Community follow-up materials (blog post, photos, and shared documents) were referenced. Hana will circulate links, and Dmitry shared relevant community resources for continued engagement.
2) FIPS 140 – unified positions for labs
From a business perspective, inconsistent lab interpretations create incompatible downstream requirements. From a technical perspective, the TAC must provide clear, well-justified technical documentation to support consistent guidance.
The group agreed that TAC technical write-ups are required to enable the business-facing messaging and improve alignment with validation labs.
3) Separating provider folders for major OpenSSL releases
Dmitry raised concerns about shipping multiple OpenSSL versions and providers within a single installation tree, highlighting file collisions and package relationship issues faced by distributions.
Tim requested a clearer articulation of the underlying problem and desired outcomes (e.g., shared vs separate configuration trees, runtime vs compile-time concerns). Dmitry acknowledged that current discussions mix problem statements and solution proposals and committed to producing a clearer, consolidated problem description for community review.

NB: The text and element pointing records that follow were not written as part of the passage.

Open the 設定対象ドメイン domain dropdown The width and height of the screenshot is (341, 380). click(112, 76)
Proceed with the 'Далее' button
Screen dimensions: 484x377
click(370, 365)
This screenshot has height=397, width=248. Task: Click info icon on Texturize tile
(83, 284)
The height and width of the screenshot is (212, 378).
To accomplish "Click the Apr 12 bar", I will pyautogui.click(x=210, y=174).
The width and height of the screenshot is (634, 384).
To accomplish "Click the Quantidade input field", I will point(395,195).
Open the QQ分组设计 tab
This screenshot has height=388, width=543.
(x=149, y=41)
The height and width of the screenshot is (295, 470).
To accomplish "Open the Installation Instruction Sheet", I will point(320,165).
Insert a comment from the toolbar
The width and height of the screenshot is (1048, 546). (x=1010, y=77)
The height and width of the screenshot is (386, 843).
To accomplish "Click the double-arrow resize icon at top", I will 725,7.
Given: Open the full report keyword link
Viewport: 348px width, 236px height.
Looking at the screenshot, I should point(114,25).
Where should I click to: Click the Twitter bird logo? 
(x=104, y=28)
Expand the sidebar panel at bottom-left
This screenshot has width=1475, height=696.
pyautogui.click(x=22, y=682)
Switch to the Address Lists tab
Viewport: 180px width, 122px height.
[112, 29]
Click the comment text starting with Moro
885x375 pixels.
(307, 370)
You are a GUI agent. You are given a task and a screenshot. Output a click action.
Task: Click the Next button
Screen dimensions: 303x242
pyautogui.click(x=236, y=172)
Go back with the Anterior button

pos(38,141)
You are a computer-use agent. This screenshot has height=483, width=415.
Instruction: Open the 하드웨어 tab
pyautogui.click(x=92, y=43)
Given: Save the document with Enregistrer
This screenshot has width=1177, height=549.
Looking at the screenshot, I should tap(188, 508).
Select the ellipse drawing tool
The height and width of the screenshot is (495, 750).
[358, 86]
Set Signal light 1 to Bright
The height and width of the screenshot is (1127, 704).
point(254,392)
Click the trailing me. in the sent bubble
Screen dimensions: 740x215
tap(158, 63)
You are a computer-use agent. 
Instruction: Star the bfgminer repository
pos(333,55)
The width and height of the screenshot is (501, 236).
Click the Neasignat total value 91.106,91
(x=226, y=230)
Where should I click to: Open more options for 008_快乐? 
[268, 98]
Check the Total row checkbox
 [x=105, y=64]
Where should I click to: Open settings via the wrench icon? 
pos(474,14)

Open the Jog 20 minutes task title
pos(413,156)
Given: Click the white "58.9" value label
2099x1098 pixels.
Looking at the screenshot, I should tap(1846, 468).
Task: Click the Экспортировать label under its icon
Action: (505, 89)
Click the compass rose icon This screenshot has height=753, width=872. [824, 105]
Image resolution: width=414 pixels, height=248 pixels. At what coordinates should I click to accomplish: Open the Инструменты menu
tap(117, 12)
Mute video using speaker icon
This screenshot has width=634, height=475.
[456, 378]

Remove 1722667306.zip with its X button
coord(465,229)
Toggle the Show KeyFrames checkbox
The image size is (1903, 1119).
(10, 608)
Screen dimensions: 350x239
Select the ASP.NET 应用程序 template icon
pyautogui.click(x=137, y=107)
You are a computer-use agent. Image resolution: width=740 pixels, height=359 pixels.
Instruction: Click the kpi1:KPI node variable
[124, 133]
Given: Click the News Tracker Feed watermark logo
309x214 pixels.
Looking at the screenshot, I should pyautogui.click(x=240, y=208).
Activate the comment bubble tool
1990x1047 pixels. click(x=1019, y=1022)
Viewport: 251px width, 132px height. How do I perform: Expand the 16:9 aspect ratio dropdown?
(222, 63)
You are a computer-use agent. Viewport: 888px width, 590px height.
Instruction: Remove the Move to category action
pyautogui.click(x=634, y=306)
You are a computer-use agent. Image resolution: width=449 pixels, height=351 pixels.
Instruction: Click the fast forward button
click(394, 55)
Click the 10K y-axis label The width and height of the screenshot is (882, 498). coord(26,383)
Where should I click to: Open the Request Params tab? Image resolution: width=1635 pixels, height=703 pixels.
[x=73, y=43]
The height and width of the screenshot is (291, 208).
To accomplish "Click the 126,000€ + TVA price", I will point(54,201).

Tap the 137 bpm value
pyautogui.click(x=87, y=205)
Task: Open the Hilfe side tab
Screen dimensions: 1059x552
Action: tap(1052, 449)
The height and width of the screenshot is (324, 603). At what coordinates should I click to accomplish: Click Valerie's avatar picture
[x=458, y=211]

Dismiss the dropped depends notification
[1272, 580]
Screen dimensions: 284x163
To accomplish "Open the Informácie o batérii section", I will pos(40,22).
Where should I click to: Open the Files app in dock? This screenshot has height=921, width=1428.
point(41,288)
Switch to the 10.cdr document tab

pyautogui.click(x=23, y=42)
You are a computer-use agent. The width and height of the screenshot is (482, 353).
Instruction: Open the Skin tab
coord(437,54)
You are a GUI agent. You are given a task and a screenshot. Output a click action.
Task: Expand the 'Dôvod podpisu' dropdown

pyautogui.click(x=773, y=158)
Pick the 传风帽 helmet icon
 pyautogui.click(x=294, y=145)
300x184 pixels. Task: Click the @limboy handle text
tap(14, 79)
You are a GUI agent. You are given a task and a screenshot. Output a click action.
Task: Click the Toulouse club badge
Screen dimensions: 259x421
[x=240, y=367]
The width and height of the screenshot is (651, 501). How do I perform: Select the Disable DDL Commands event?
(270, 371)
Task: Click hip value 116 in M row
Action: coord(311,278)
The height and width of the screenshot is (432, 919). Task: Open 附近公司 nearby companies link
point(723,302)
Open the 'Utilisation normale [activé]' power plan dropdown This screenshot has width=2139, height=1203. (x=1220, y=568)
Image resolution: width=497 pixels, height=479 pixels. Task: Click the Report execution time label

4) Configuration files, paths, and security
Tim emphasized that absolute paths in configuration files negatively impact portability and maintainability. Configuration should be relative to installed locations, and security-sensitive loading mechanisms should be clearly separated from non-security configuration.
It was noted that allowing redirection of configuration via environment variables can introduce security risks, and that absolute paths do not inherently mitigate those risks.
5) Packaging and cross-platform considerations
The group agreed that these challenges are not Linux-specific. Windows and other platforms also require approaches that allow multiple OpenSSL builds to coexist while managing both runtime behavior and developer expectations.
File collisions and overlapping packages were acknowledged as a long-standing packaging issue that needs deliberate design support.
6) Community visibility and follow-through
Tim stressed the importance of visible follow-up in community forums. Even decisions not to address an issue should be communicated clearly to maintain trust and transparency.
Dmitry will consolidate related discussions and ensure progress (or lack thereof) is visible to the wider community.
7) Java / JNI performance note
Nicola shared observations from benchmarking in the Java ecosystem, where the Jostle OpenSSL provider showed stronger-than-expected throughput.
Tim noted that JNI performance is highly dependent on careful implementation, including reference pinning and avoiding per-call overhead, and briefly discussed best practices.
Decisions / Agreed actions
Dmitry: Produce a clear problem statement for separating provider folders and post a consolidated discussion to community forums;
Prepare technical write-ups to support unified, lab-facing FIPS 140 guidance in coordination with BAC.
Next meeting
Planned for March 9, 2026 (UTC).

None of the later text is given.